Viernes Santo por Ermes Dovico

Santos mártires de Vietnam

De este grupo de santos, martirizados entre 1745 y 1862, forman parte 8 obispos, 50 sacerdotes y 59 laicos, entre los cuales una madre y muchos padres de familia. Noventa y seis eran vietnamitas, 11 dominicos españoles y 10 franceses de la Sociedad para las Misiones Extranjeras de París

Santo del día 24_11_2021 Italiano English

La sangre de los mártires es semilla de nuevos cristianos, decía Tertuliano. Y ciertamente los 117 mártires de Vietnam que la Iglesia celebra hoy nos recuerdan que la fe cristiana se ha reavivado y transmitido en los siglos gracias al ejemplo de muchos testigos luminosos, que han llegado hasta el sacrificio de su vida siguiendo el ejemplo de Cristo crucificado. De este grupo de santos, martirizados entre 1745 y 1862, forman parte 8 obispos, 50 sacerdotes y 59 laicos, entre los cuales una madre y muchos padres de familia. Noventa y seis eran vietnamitas, 11 dominicos españoles y 10 franceses de la Sociedad para las Misiones Extranjeras de París. En la mayoría de los casos fueron asesinados por decapitación (75), mientras los demás fueron estrangulados, quemados vivos, desmembrados o murieron en la cárcel a causa de las torturas.

Para estos 117 mártires, la Iglesia ha conseguido verificar las circunstancias de su martirio, pero sus nombres representan solo una parte de la multitud de personas asesinadas en Vietnam por su fe en Cristo.
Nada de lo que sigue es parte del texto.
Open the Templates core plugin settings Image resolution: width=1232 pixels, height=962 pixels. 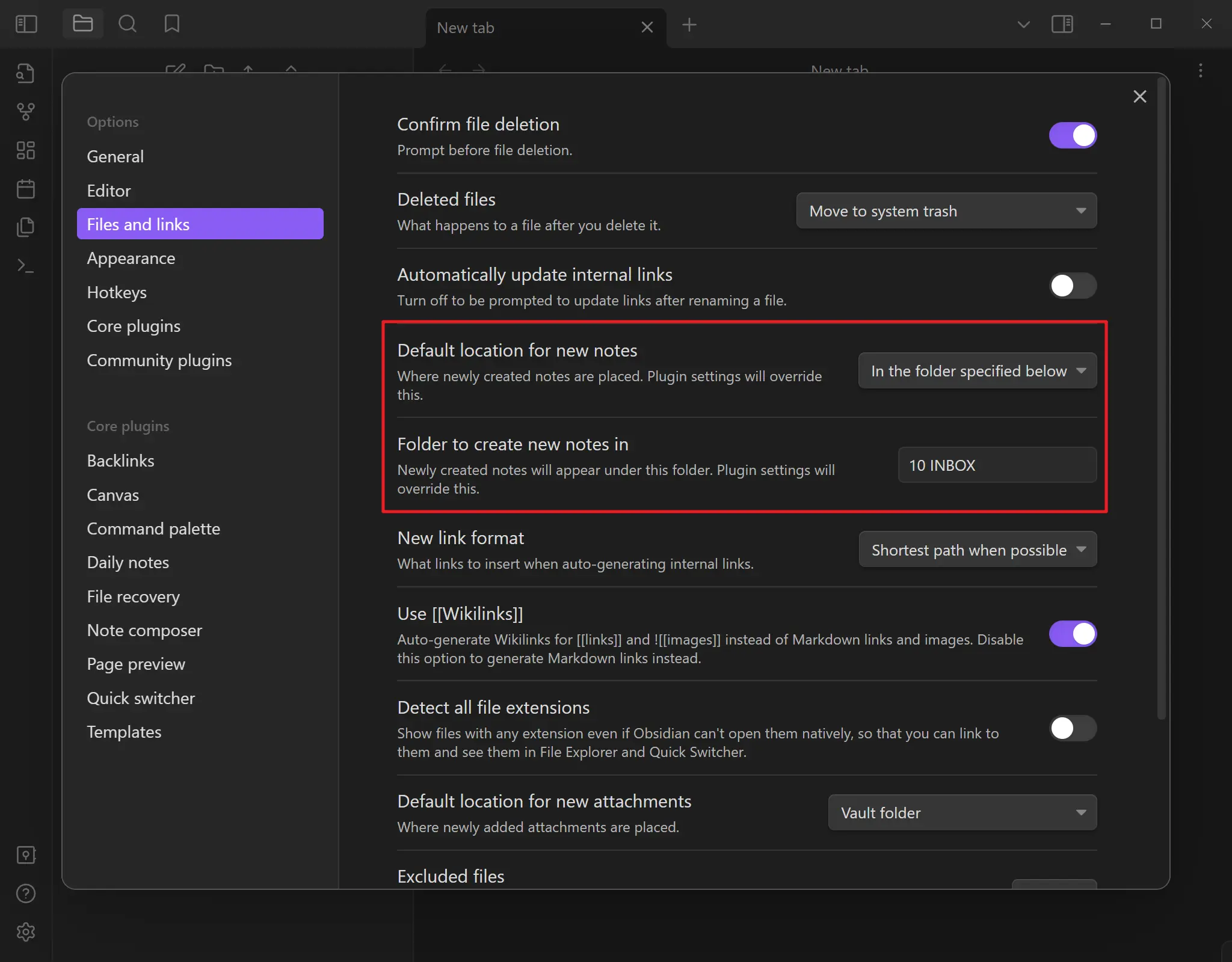(x=124, y=732)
De hecho, de 1645 a 1886, hubo 53 edictos contra el cristianismo y fueron asesinados entre 130 y 300 mil cristianos. Durante el imperio de Minh Mang (que reinó de 1820 a 1841) se condenaba a muerte también a todos los que ocultaban a los fieles. Pero probablemente las persecuciones más feroces tuvieron lugar bajo Tu Duc (de 1847 a 1883), que hizo destruir iglesias, separó a las familias cristianas, hizo rastrear las aldeas sospechosas de esconder a sacerdotes y daba una recompensa en dinero a quienes colaboraban en la captura de los misioneros. Los catequistas extranjeros y los sacerdotes vietnamitas eran degollados. A los catequistas locales se les imprimía en la mejilla izquierda, con un hierro candente, las palabras Ta Dao, es decir, «religión perversa». Los fieles comunes podían salvarse si pisaban la cruz ante un juez, pero muchos se negaron a hacerlo.
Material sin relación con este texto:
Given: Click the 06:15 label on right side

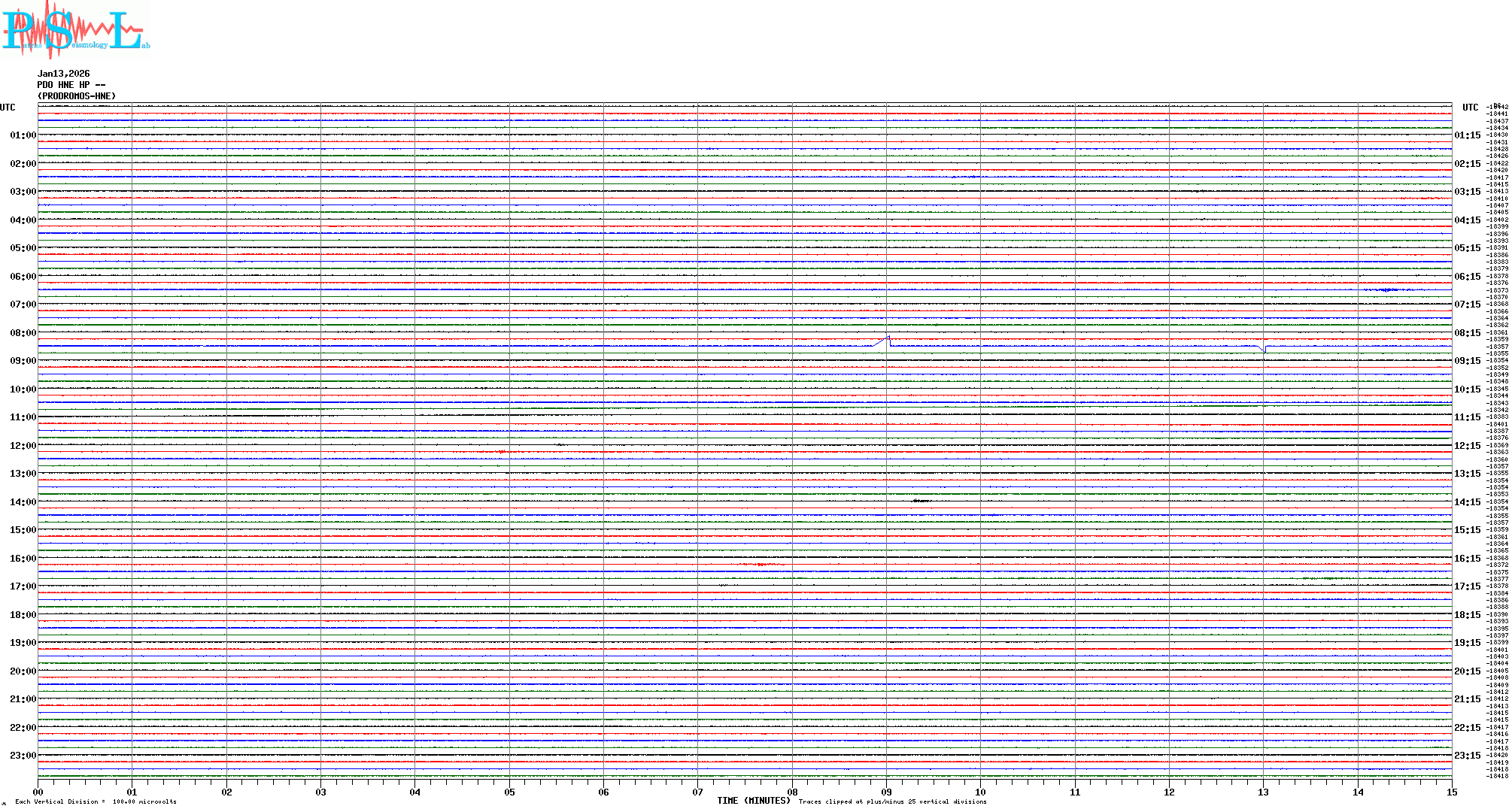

Se empezó a anunciar el Evangelio en Vietnam en el siglo XVI, obteniendo los primeros resultados visibles en el siglo XVII, cuando la predicación de los jesuitas y, en especial, de Alexandre de Rhodes, que más tarde fue expulsado del país, había ya convertido a miles de personas. A partir de entonces las persecuciones se sucedieron, alternadas con momentos de tregua, y a día de hoy siguen bajo la República socialista.

El primero de este grupo de mártires que recordamos hoy es el sacerdote vietnamita Andrea Dung Lac. Nació en una familia pagana y muy pobre. Lo crió un catequista católico, que hizo surgir en él la vocación sacerdotal. Recibió la ordenación en 1823. Desarrolló su lavoro como misionero en diversas localidades de Vietnam y fue encarcelado en varias ocasiones por las autoridades locales. Los fieles pagaron los rescates para liberarlo, pero con el paso de los años el santo creció tanto en gracia que deseó ardientemente el martirio. «Quien muere por la fe, sube al Cielo. Al contrario, nosotros que nos escondemos continuamente, gastamos dinero para liberarnos de los que nos persiguen. Sería mucho mejor dejar que nos arrestaran y morir», dijo Andrea, consciente que esa era la cruz para su gloria eterna. Sufrió el martirio por decapitación en Hanoi el 21 de diciembre de 1839.

Juan Pablo II canonizó a los 117 mártires en 1988; dos años más tarde los proclamó patronos de Vietnam. El nihil obstat a la canonización llegó en 1986 con el decreto De signis, que sancionó la ininterrumpida fama de signos y milagros atribuidos a su intercesión. Como dijo el santo pontífice polaco en la homilía de canonización, «frente a las disposiciones coactivas de las autoridades respecto a la práctica de la fe, ellos afirmaron su propia libertad de credo, sosteniendo con humilde valor que la religión cristiana era lo único que no podían abandonar, puesto que no podían desobedecer el soberano supremo, el Señor. Además, proclamaron con fuerza su voluntad de ser leales a las autoridades del país, sin contravenir todo lo que fura justo y honesto».